The decision clarifies how temporary and agency workers are classified, directly influencing employers' tax obligations and workers' access to employment protections.
The hearing between HM Revenue & Customs and Professional Game Match Officials Ltd centered on whether the match officials were employees for tax and employment‑rights purposes. Counsel argued that the crux lay in the mutuality of obligation test, invoking a suite of precedents to demonstrate how courts distinguish an overarching contract from individual engagements.
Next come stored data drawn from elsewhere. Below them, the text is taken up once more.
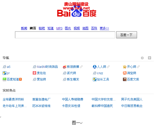Select the 图片 search tab
Image resolution: width=154 pixels, height=126 pixels.
[68, 28]
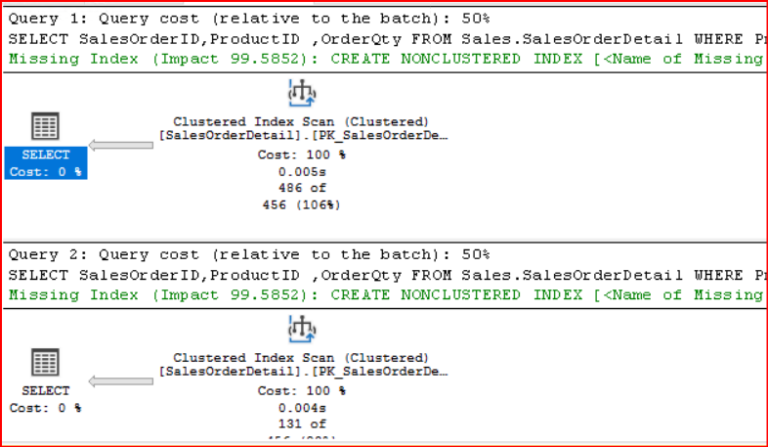Click the 0.004s elapsed time in Query 2

301,407
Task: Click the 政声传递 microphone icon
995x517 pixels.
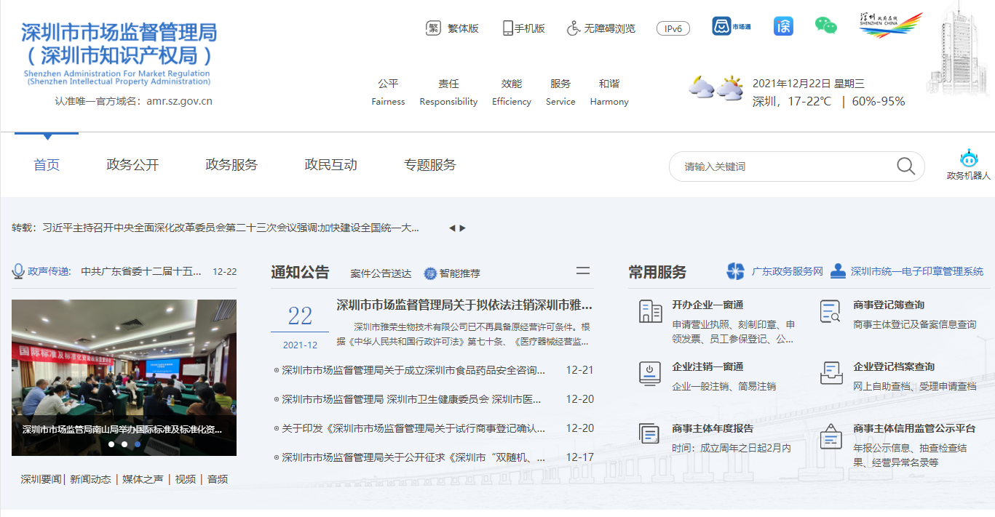Action: click(x=18, y=270)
Key authorities were dissected, beginning with the Ready‑mix Concrete decision, which clarified that national‑insurance contexts differ from qualifying‑period employment claims. The three‑part test – consideration, personal work obligation, and the employer’s duty to pay – was applied to the present facts, with the counsel highlighting cases such as McMe, Nemir and Carmichael to show how single‑stint assignments can generate separate contracts of service despite an overarching agency relationship.
Notable excerpts included Lord Meston’s objection that a specific engagement cannot be severed from a general one, and the Uber dancer analogy illustrating a contract of licence where payment obligations run opposite to a traditional employment contract. The right‑to‑terminate‑at‑will clause featured prominently, underscoring its impact on the mutuality analysis and on whether a contract of service exists.
The implications are clear: tribunals must scrutinise both the general and specific engagements of agency‑supplied workers, assessing mutual obligations on a case‑by‑case basis. For HMRC and employers, mischaracterising such relationships can affect tax liabilities, NI contributions and exposure to employment‑rights claims, prompting a more nuanced contractual drafting approach.